John greets them and shares a certain look with Gary.


“Do you think we should get divorced at some point?” Didz asks that night as they’re getting ready for bed. It’s the first time he’s really acknowledged their situation.

“No! Why should we? I’m sure it won’t be a problem in the long run anyway,” Carl says because it’s easier than admitting he’s actually starting to enjoy himself.

Anthony suggests at least waiting ‘till their honeymoon is over to actually talk about that and Carl smiles contently. It’s not like married life is particularly different from normal life, so far at least.


The next day Carl resumes his newest hobbies of lounging around the deck, changing sunglasses every few hours and mispronouncing the name of drinks. The ship also offers a pool but Carl would rather save himself the embarrassment.

At some point he inadvertently focus his attention on John and Line, who seem perfectly happy being all couple-y. Carl sighs a few times until Didz, who had only joined him a few minutes ago, notices.

“What’s wrong?”

“Look at John and Line. They’re so happy. What about us?”

“What about us?” Didz seems decidedly confused.

“We used to be like that,” Carl says wistfully.

“We’ve been married two days.”

Carl sighs again. A moment later Didz gently takes his hand and a brief (and entirely confusing) rush of warmth and fondness startles him momentarily.

Things are, possibly for the very first time in Dirty Pretty Things history, going well.


They meet John again at dinner and he seems to actually make an effort to start a conversation, not just with Gary this time.

“So you’re married to Carl, huh?” he asks while Carl and Anthony are busy getting food.

“Uh, yeah. It wasn’t really planned, y'know but we’re happy,” Didz replies, a bit amused but that’s not entirely unusual for him.

“So you’re just going along with the whole thing?”

“Pretty much but if I have to spend every day with him I’d rather he was happy.”

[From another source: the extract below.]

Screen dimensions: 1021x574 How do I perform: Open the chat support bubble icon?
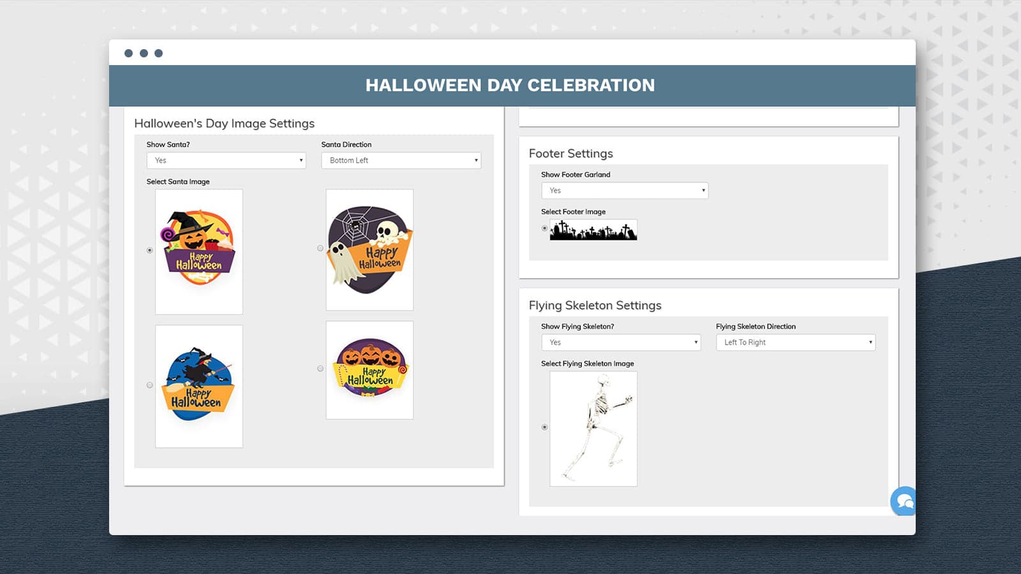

John just nods and for whatever reason seems satisfied with Didz’s explanation.


That night Carl finds himself unable to sleep, still unaccustomed to going to bed before midnight. They don’t really have a choice though, there’s not an awful lot to do after nightfall and Gary might have had a point when he said they needed to get some rest at a reasonable hour at least once in a while.

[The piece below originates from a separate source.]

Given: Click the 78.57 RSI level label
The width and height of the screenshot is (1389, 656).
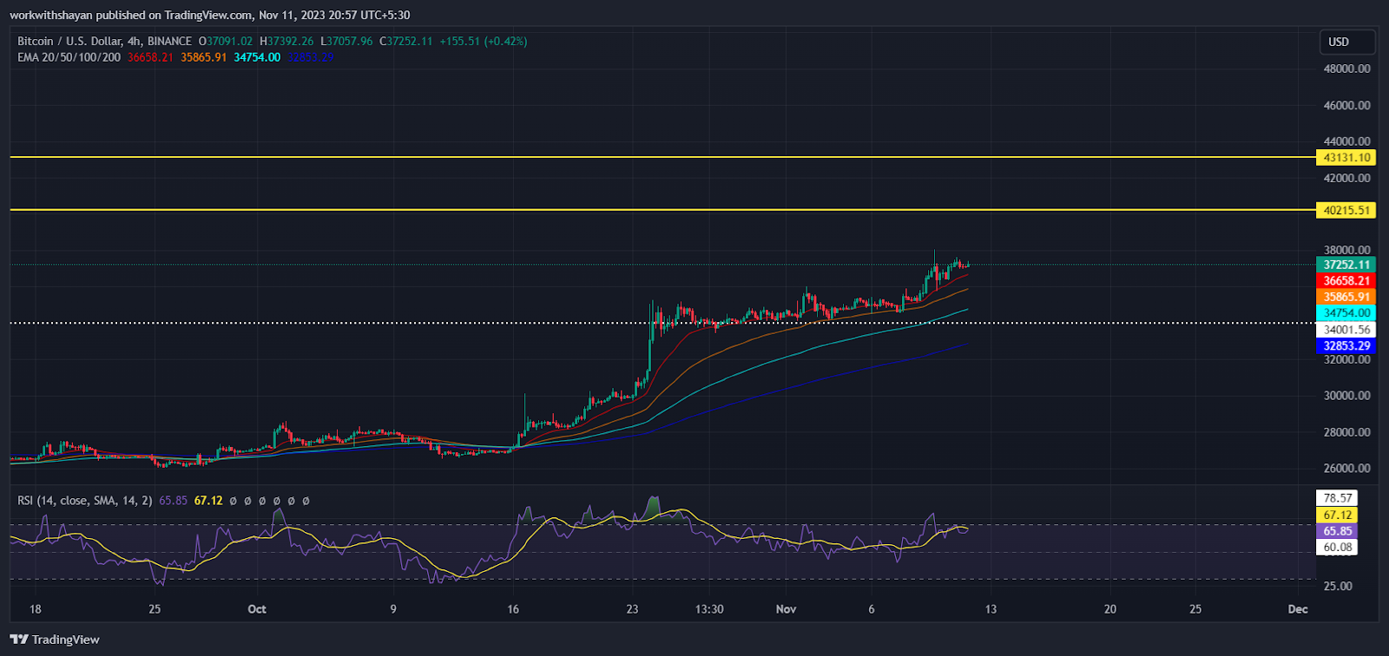Looking at the screenshot, I should click(1337, 498).
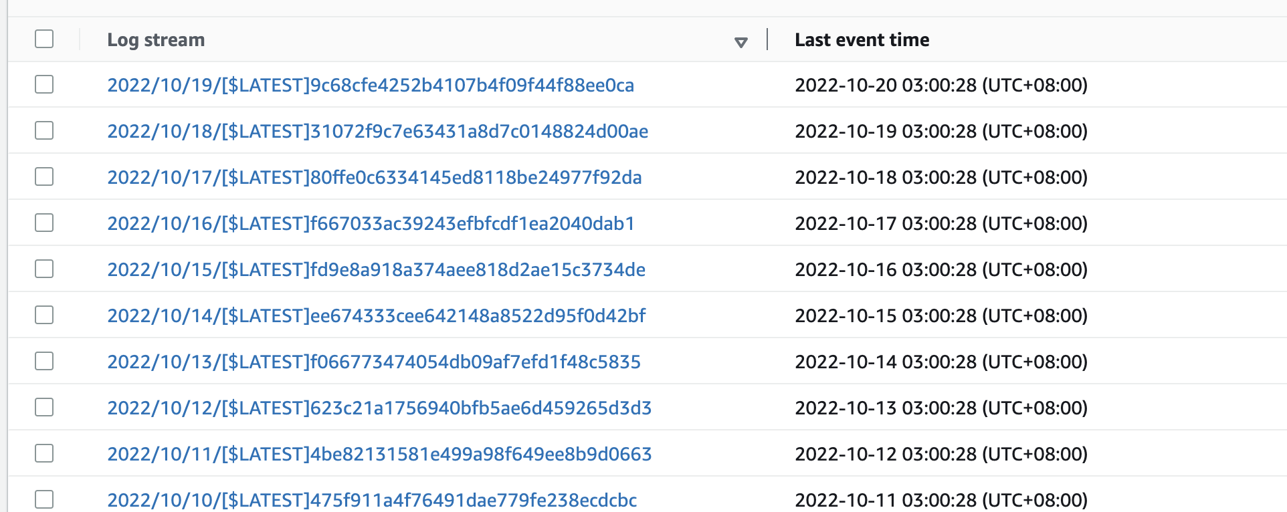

After getting out of bed without waking up Anthony and Didz, Carl wonders on deck. A brief glance towards the dark water leaves him dimly anxious and once again, oddly wistful.

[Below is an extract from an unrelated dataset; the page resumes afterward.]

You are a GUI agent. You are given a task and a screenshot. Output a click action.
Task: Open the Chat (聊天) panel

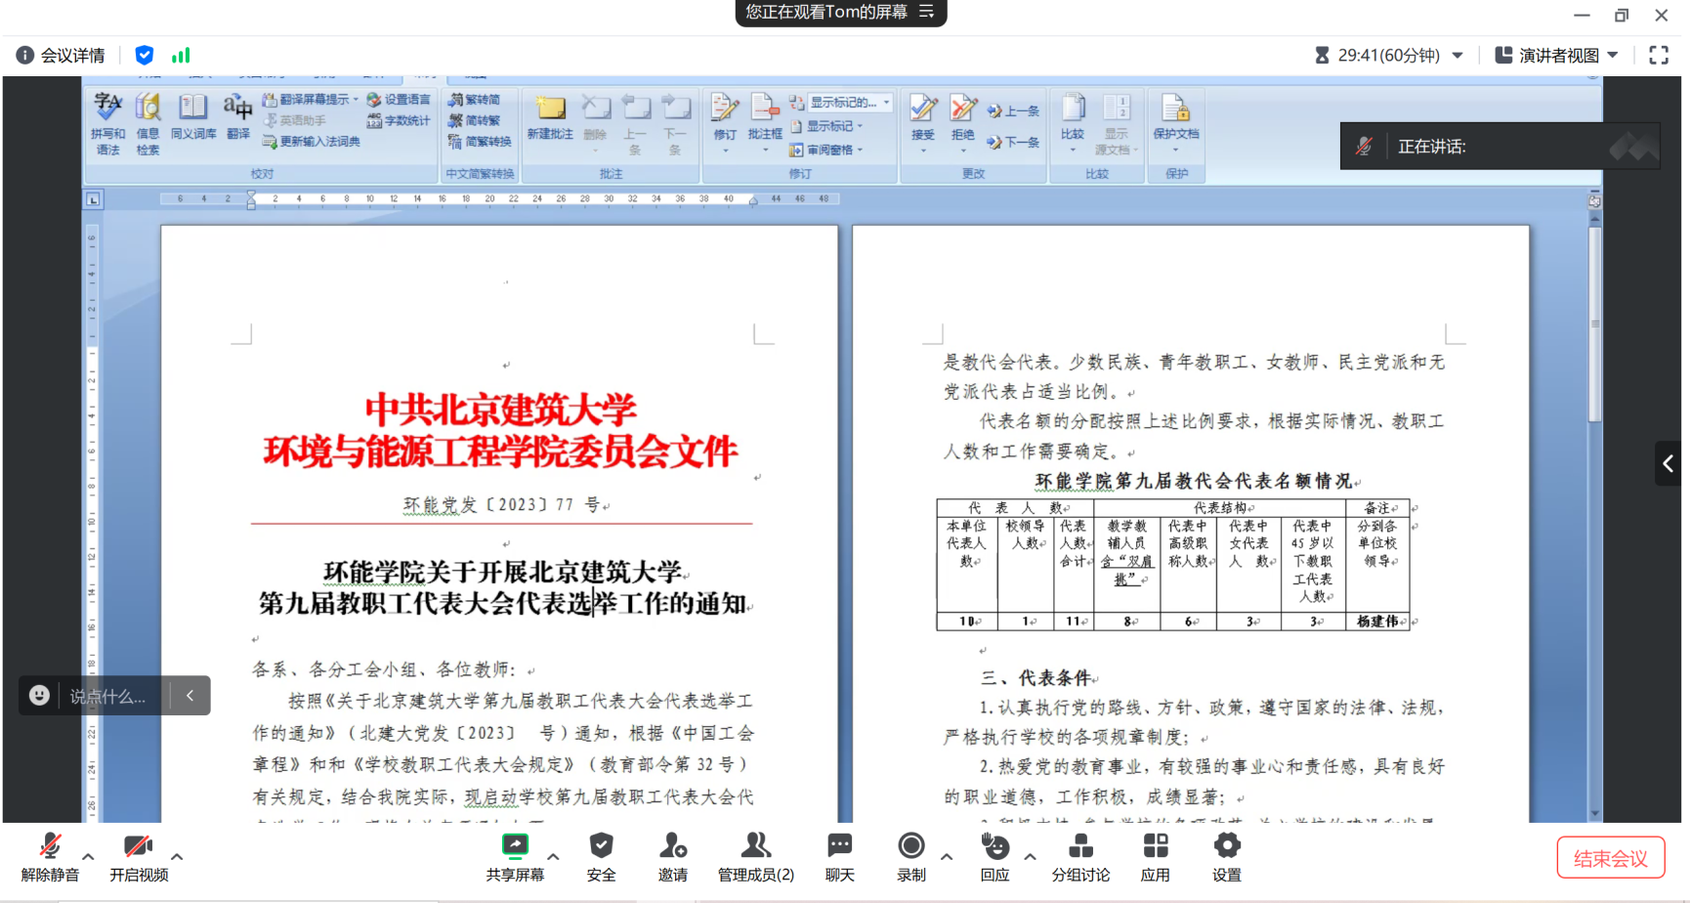coord(839,846)
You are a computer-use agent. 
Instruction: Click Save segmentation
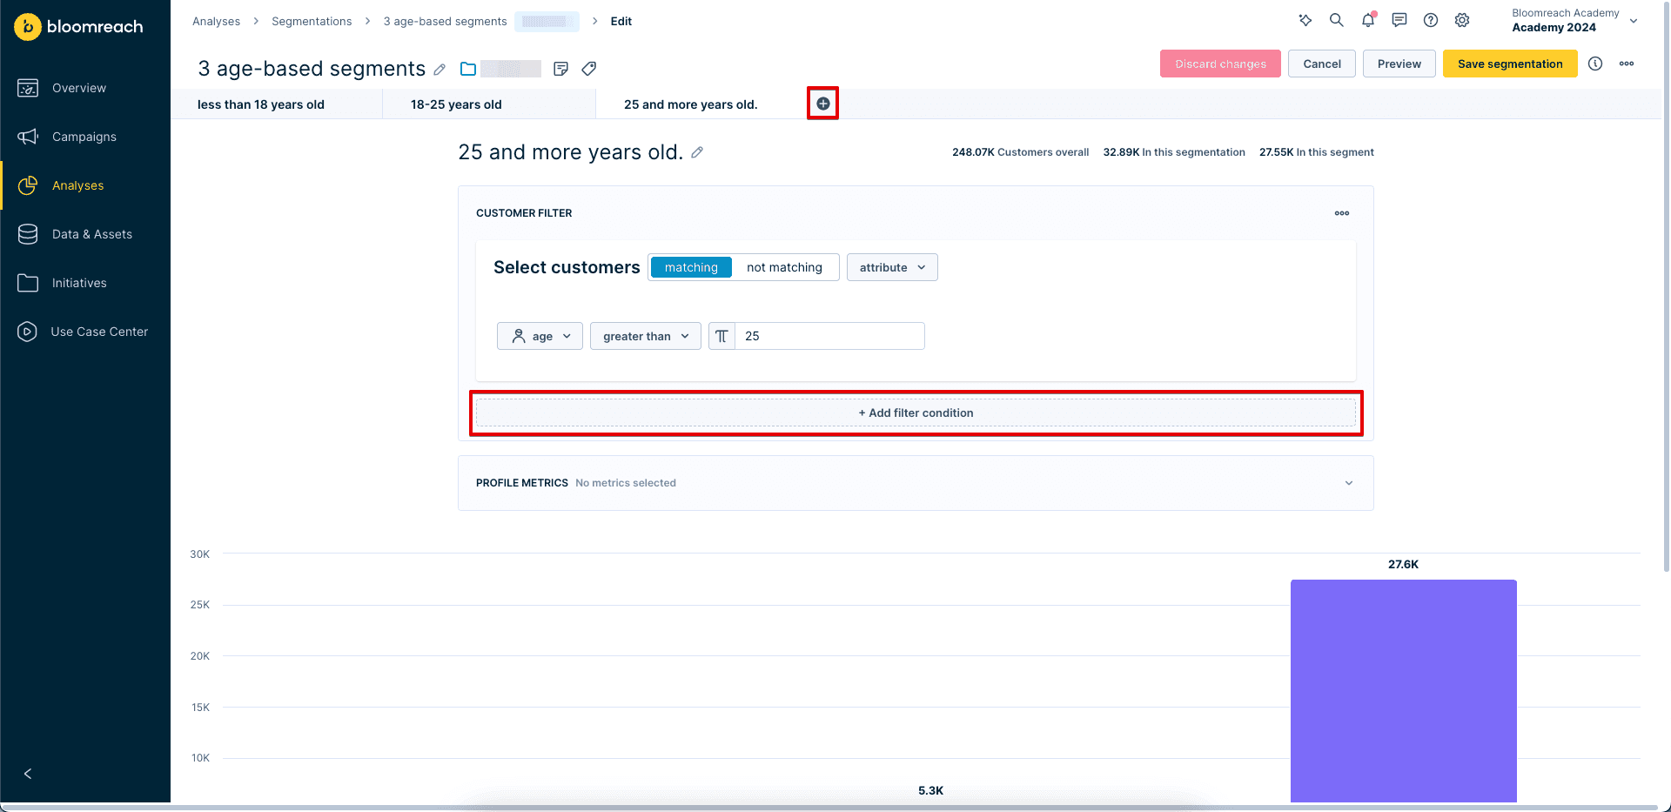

They’re in one of those rare spots where his phone has service and he finds himself calling Peter before he’s even got a chance to think about what he’s doing. It seems he’s always had a sick need to tell Peter everything.

“I’m married,” are the first words out of his mouth and Carl finds himself cringing at himself.


Peter voice hasn’t changed at all and Carl can’t quite understand why he thought it would. It’s the first time they’ve spoken in years and throwing himself overboard at this very moment almost seems like the preferable option.

“I…I thought you might want to know I’m married to Didz,” Carl forces himself to say.

Peter, on the other end of the line, just starts laughing.

“Starting off with a joke, huh?” Peter says just as Carl hangs up.

In the morning the whole thing feels like a dream.


Seven days on a cruise don’t turn out to be nearly as boring as they had imagined and once they’re back on shore, Carl is ready to have a very important conversation with Didz. Maybe he won’t have the suburban home (a fantasy oddly enough inspired by the neighbourhood in Edward Scissorhands) or the 50’s sitcom-life he had dreamed of when he’d thought of marrying Annalisa but he’s still ready to fight for his marriage (with Anthony’s support).

He doesn’t need to do a lot of fighting as he soon realizes Didz is just as content as he is in their current state. They decide not to divorce unless it ends up affecting their life in some way.


Years and years later, when Carl proposes to a certain Edie Langley and she accepts, the distinct feeling of having forgotten something follows him around the entire day.

It’s not until their wedding day that he realizes he forgot to mention one small detail and rushes to get a hold of Didz while simultaneously trying to find out how long getting a divorce usually takes.